The temperature plummeted. A heavy, suffocating pressure settled over the alley. It felt like a mountain was sitting on my head.
I turned around.
Alisa was standing up. Her pink hair was whipping around her face, and her eyes were glowing a deep, terrifying red.
"Touch him again," she said. Her voice sounded like it was coming from the bottom of a well. "And don't ever touch my friend again, you heard that?"
They didn't even grab their sword. They scrambled out of the alley, screaming about demons and curses.
The pressure vanished. Alisa swayed, her face turning as white as bone. I moved forward, catching her before she hit the mud. She was shivering, her skin like ice.
"You're an idiot," she whispered, her red eyes looking at me with a mix of relief and pain. "Why did you stay, Leo?"
I stared at her, my head spinning. "Look... who is Leo? And who are you? Do I actually know you?"
She blinked, her expression shifting to pure hurt. "What are you talking about? We've lived in the same village for five years. You... you're the one who gave me the wooden bird when I was crying in the woods."
Village? Wooden bird? I was an 'Extra' with a backstory. This body had a life I knew nothing about.
"I... I don't remember any bird," I muttered.

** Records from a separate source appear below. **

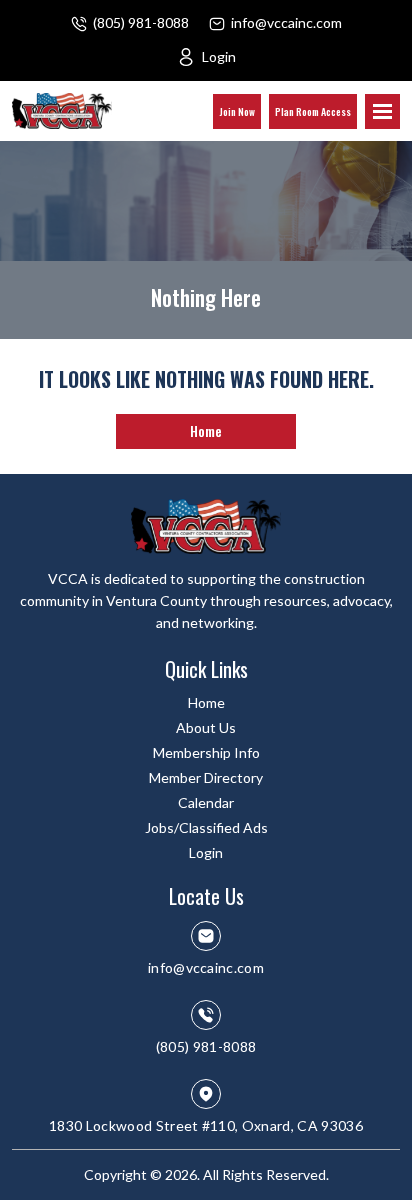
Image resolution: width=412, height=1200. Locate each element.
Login (219, 56)
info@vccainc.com (286, 22)
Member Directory (206, 777)
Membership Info (206, 752)
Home (206, 430)
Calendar (206, 802)
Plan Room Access (313, 111)
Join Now (237, 111)
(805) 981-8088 (141, 22)
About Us (206, 727)
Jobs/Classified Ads (206, 827)
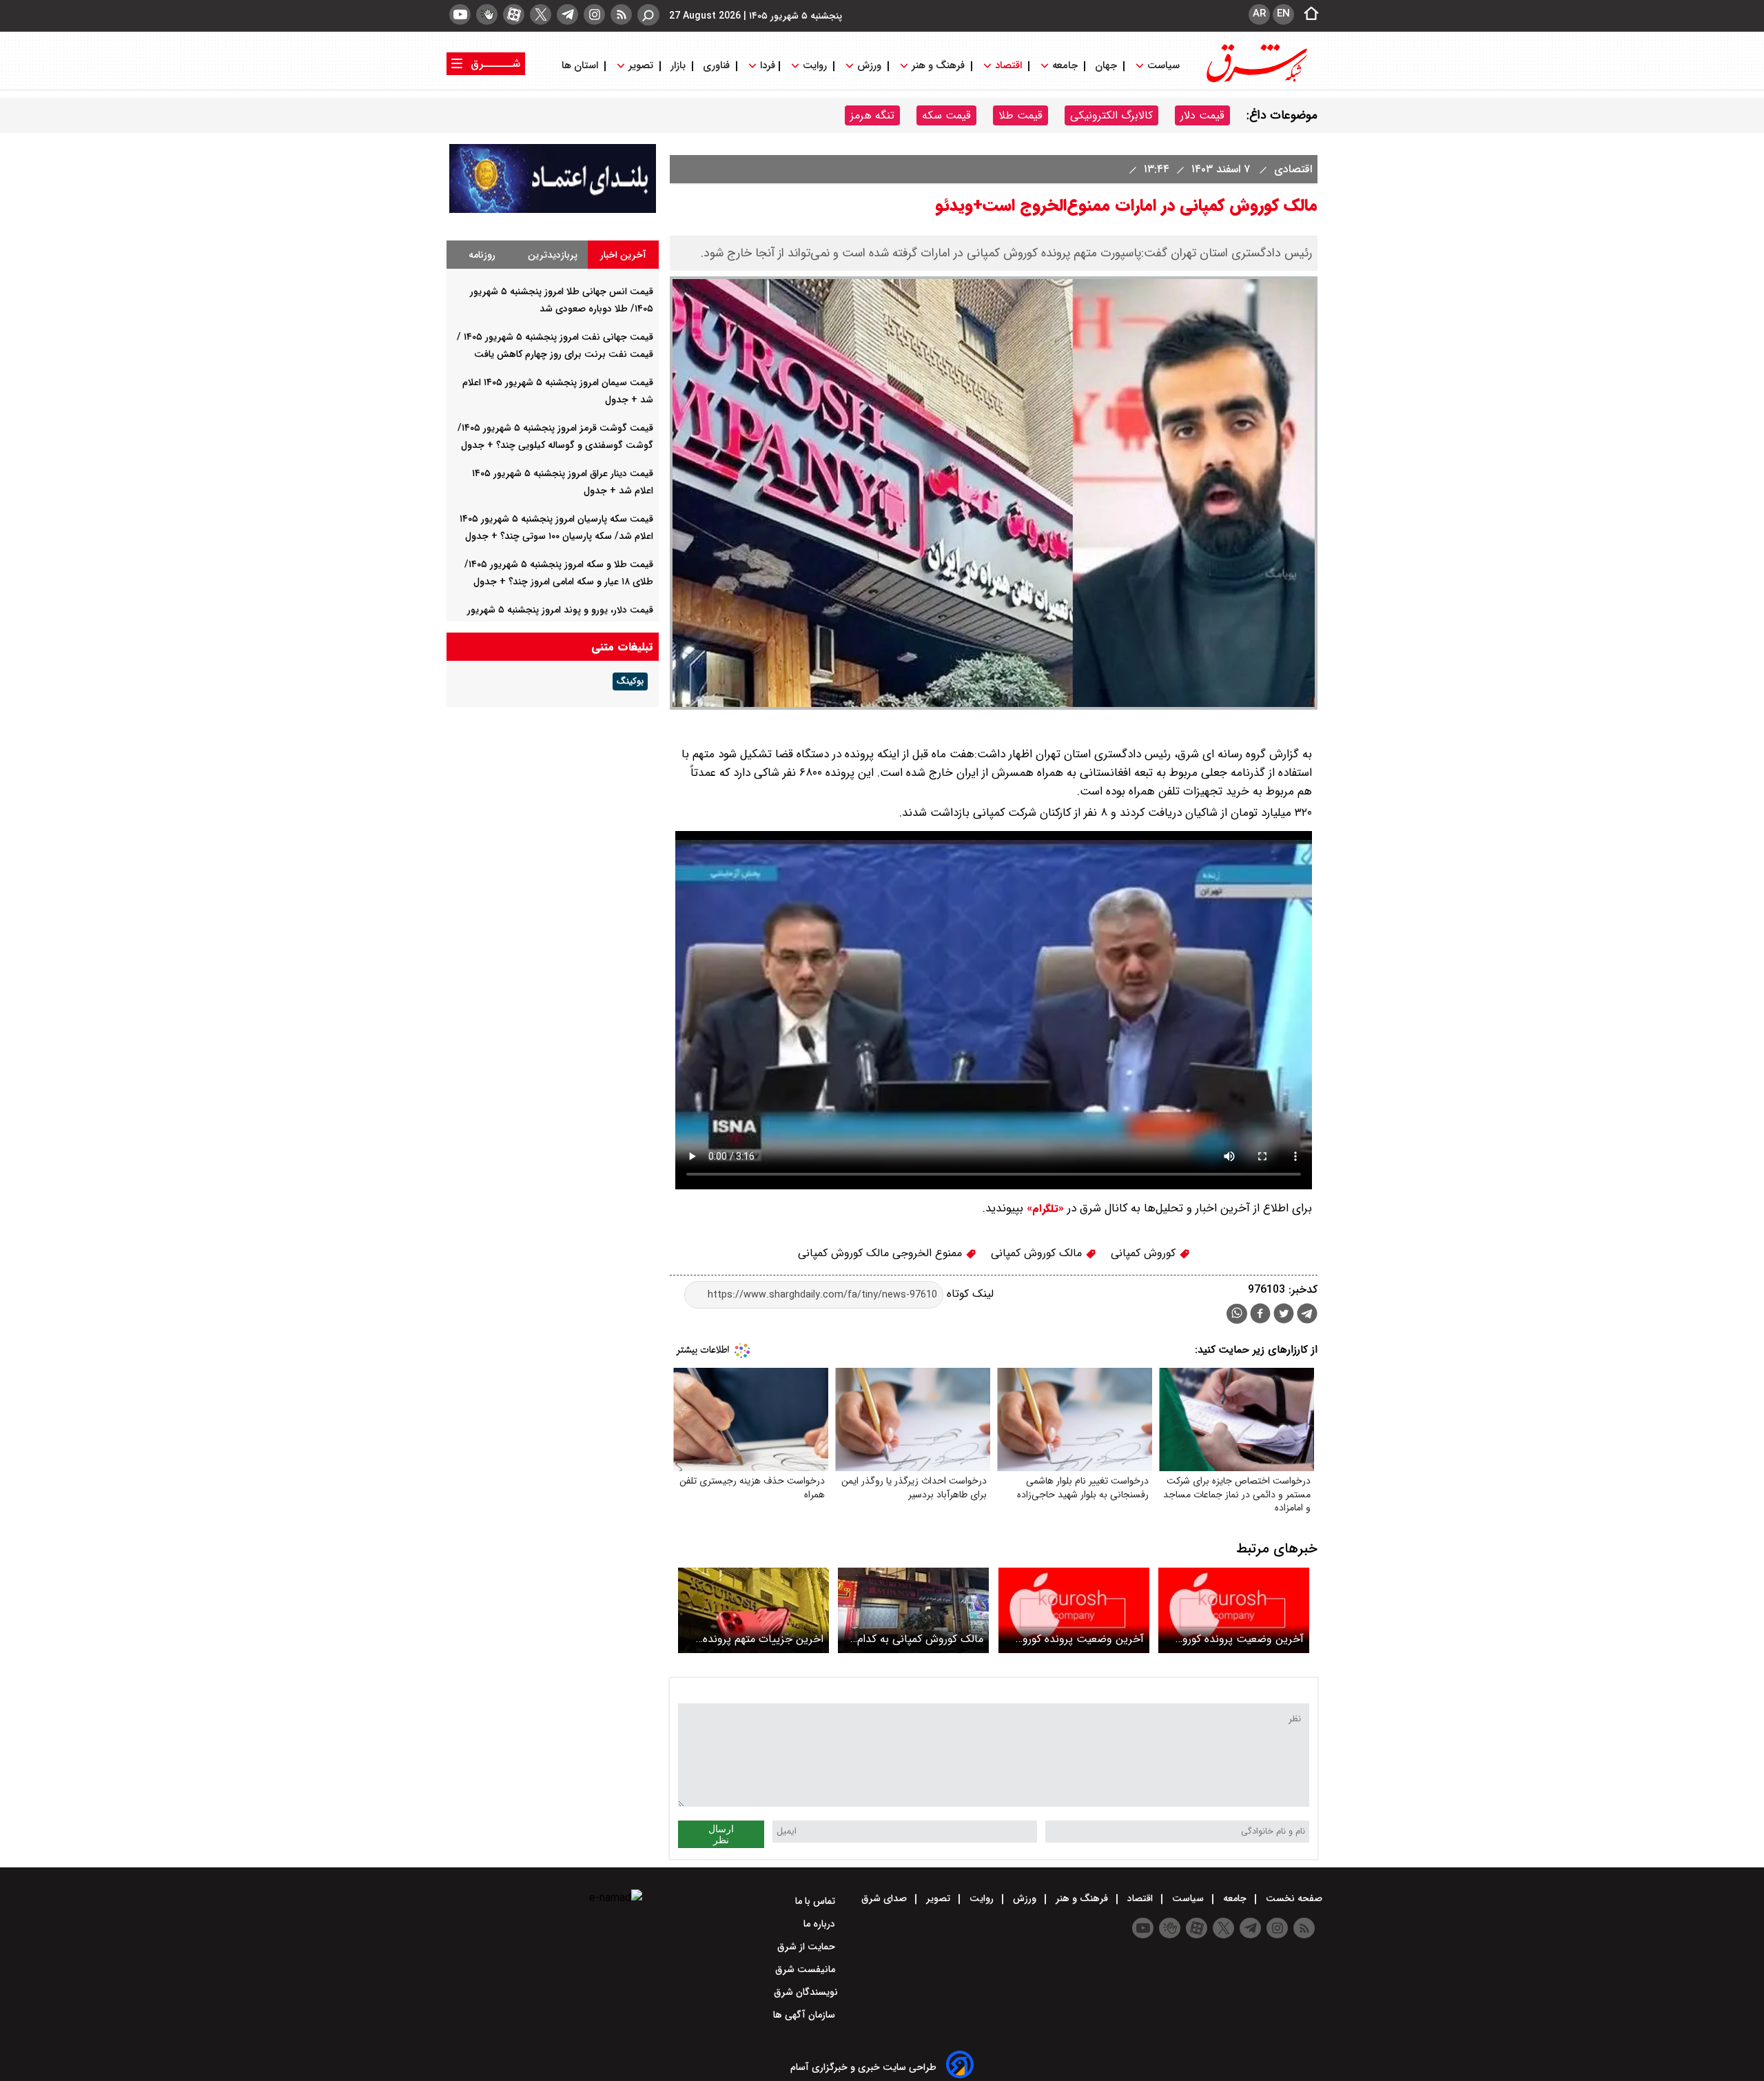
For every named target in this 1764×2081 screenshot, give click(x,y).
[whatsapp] (1237, 1314)
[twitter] (540, 14)
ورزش (869, 66)
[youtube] (460, 14)
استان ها (581, 66)
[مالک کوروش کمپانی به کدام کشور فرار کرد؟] (913, 1610)
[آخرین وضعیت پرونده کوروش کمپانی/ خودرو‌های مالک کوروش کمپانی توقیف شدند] (1233, 1610)
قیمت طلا (1020, 115)
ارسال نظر (721, 1834)
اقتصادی (1291, 169)
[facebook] (1260, 1315)
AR (1259, 14)
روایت (815, 66)
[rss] (621, 14)
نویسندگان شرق (806, 1992)
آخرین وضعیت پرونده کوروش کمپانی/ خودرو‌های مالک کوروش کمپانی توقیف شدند (1236, 1639)
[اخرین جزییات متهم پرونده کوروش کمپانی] (753, 1610)
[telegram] (567, 14)
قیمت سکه (946, 115)
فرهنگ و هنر (938, 66)
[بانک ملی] (552, 209)
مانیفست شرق (806, 1969)
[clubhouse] (487, 14)
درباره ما (820, 1923)
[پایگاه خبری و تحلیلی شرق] (1255, 81)
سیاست (1163, 66)
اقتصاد (1008, 66)
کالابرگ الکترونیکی (1111, 115)
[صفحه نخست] (1307, 14)
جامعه (1064, 66)
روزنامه (482, 255)
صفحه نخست (1292, 1898)
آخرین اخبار (623, 255)
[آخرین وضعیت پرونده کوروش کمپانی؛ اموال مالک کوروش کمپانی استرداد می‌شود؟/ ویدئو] (1073, 1610)
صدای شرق (885, 1898)
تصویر (641, 66)
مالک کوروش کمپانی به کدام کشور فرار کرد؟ (920, 1639)
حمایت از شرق (807, 1946)
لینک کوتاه (968, 1294)
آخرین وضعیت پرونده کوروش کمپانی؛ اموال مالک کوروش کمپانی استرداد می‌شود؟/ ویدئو (1076, 1639)
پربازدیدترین (552, 255)
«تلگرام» (1043, 1208)
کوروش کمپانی (1145, 1253)
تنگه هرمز (872, 115)
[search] (648, 14)
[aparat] (513, 14)
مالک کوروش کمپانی (1038, 1253)
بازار (678, 66)
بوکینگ (630, 681)
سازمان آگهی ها (805, 2014)
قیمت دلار (1202, 115)
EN (1283, 14)
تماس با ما (816, 1901)
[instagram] (594, 14)
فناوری (716, 66)
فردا (766, 66)
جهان (1106, 66)
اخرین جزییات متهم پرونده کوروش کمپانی (763, 1639)
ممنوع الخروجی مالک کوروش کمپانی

She looked at me like I'd just slapped her. "Leo, stop it. This isn't funny. Did you hit your head?"
I didn't get to answer.
A heavy boot stepped into the light at the entrance of the alley.
I looked up, and my heart didn't just stop—it froze.
Standing there, draped in a coat of black fur and smelling of expensive tobacco and old blood, was a man who looked like he'd been carved out of granite.
The Duke of the North. Alisa's father.
In the game, this man was the "Final
Boss of the Prologue." He was a monster who executed players for the crime of standing in his way. He didn't have a heart; he had a list of enemies.
My legs turned to jelly. I wanted to run, but I couldn't move. I was paralyzed.
The Duke looked at the discarded sword, then at his daughter, and finally, his cold, grey eyes landed on me.
"A villager," the Duke rumbled. His voice was like grinding stones.
He stepped closer, and the sheer 'Aura' of the man made me want to throw up.
This was the guy who beheads the Villainess later in the game. This was the man who destroys empires.
"Explain why you are holding my daughter, boy," the Duke said, his hand resting on the pommel of a very real, very sharp sword. "Before I decide to remove your arms."
I couldn't even breathe. I was just a fan who'd played the game too much. And now, I was about to die in the first chapter.